Nancy, the San Francisco Zoo koala keeper, did an hysterically funny impression of Mike Tyson. Neither she nor anyone else in her family was well attuned to my sense of humor — it actually got me banned from her sister-in-law's home! — but it was actually with Nancy that I did the most laughing of the sort I’d done with my mom, a sort so intense as to be silent. She had only to set up a Pope, rabbi, and African witch doctor joke — So the Pope, a rabbi, and an African witch doctor are out in a rowboat on the middle of a lake...— for me to start laughing so hard as to nearly hyperventilate. It started out as ironic — as my pretending to be amused — but doing so made me genuinely wild with glee.

Claire, Missus the Second, has been my co-star in the entirely improvised The Wallingtons, as well as in a wide range of around-the-house impromptu sketches, and has a glorious dry wit, of the sort the British wrongly believe to be characteristic of them, as witness her formulation of the Four Fundamental Existential Questions out of the blue while we were walking through a square in Bath in 2003.

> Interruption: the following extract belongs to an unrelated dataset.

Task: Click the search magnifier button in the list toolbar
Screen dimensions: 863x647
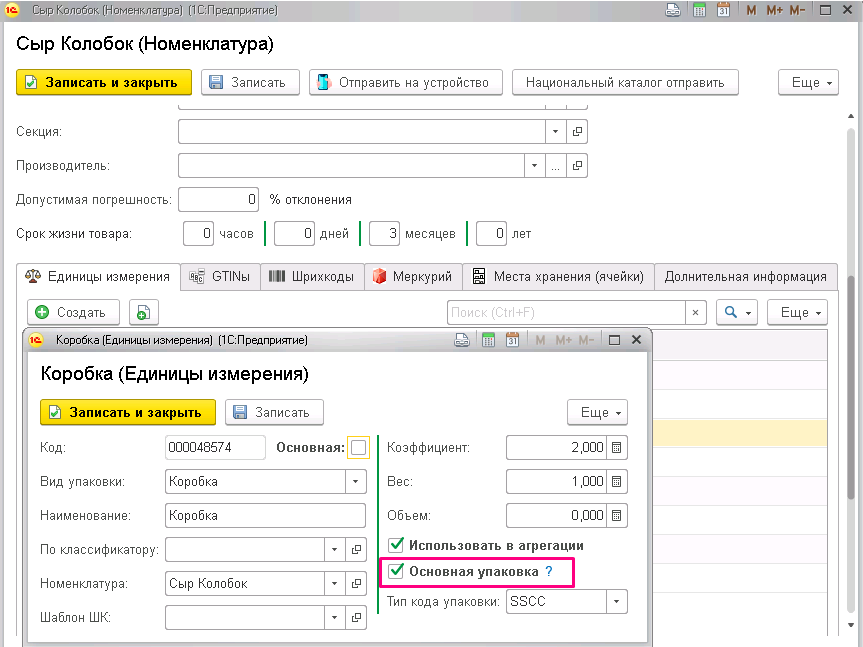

Who am I? Why am I here? Who are you? Why won’t you go away?


Forty-eight hours ago, after going without for years, I finally had another life-threatening laugh when Claire sent me a link to this. Nancy always accused me of being most amused by things that reminded me of my own jokes, and here’s your proof! Her Toyota MR2 was the first car with power windows I ever drove, and how I adored tormenting her when she foolishly asked me to drive. Looking straight ahead, seemingly preoccupied with the road ahead, I’d subtly roll her window all the way down. She’d shake her head at my childishness as I burst into laughter. Two seconds after she'd rolled it back up, I'd roll it right back down again. Not once — not once! — did this fail to delight me.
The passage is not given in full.